───── RECORD EXTRACTS

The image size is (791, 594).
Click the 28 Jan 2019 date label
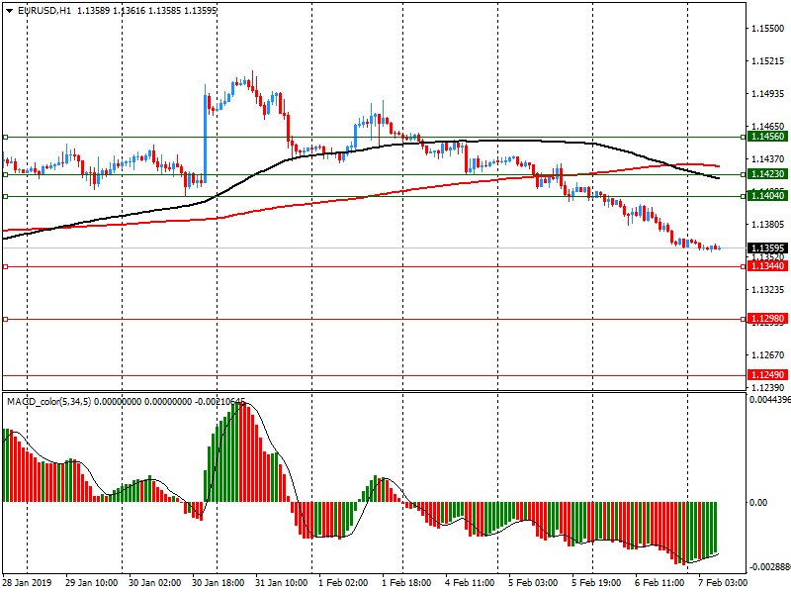point(27,584)
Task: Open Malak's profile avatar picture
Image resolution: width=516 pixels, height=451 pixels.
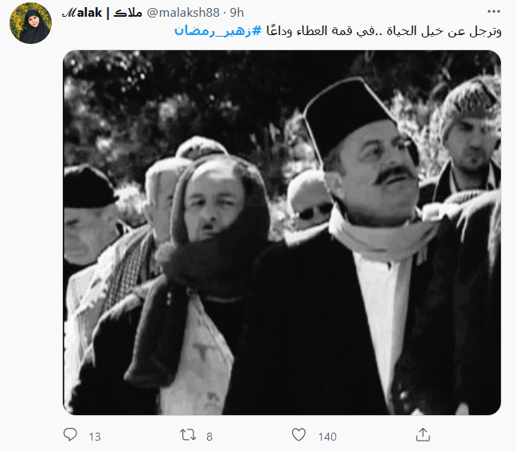Action: coord(30,23)
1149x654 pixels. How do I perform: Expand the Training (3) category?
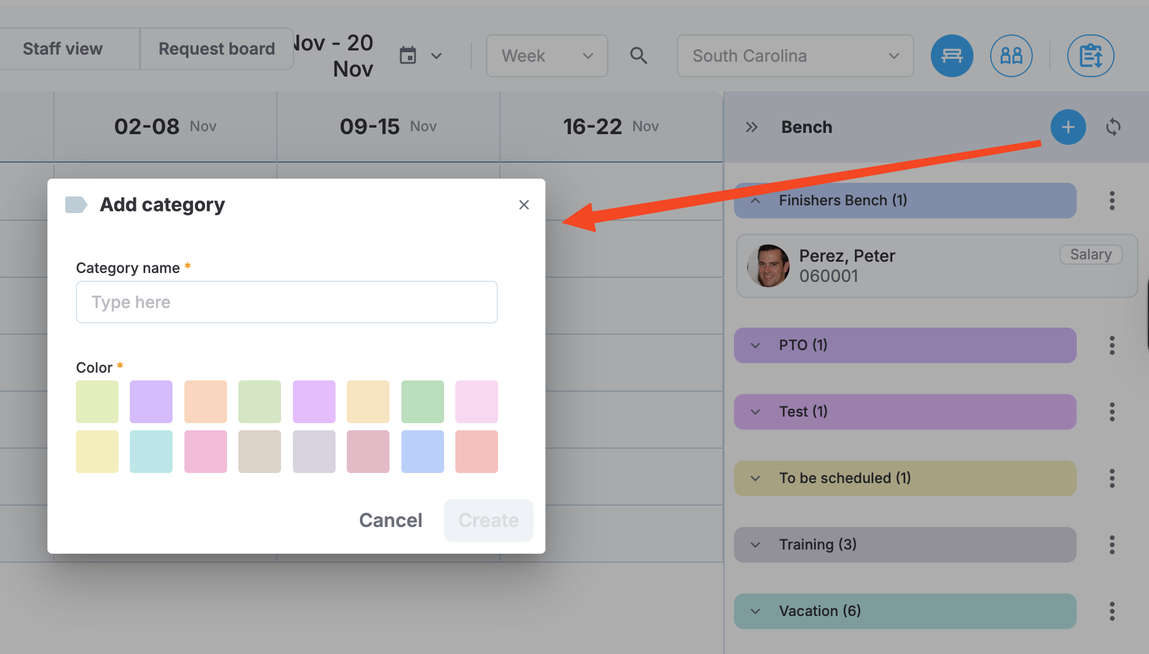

──────────

### [YOUR INSTRUCTIONS]
Without any pictures, please reproduce the full set of entries.

### [EXERCISE RESPONSE]
The image size is (791, 594).
Click the 28 Jan 2019 date label
point(27,584)
Task: Open Malak's profile avatar picture
Image resolution: width=516 pixels, height=451 pixels.
Action: coord(30,23)
1149x654 pixels. How do I perform: Expand the Training (3) category?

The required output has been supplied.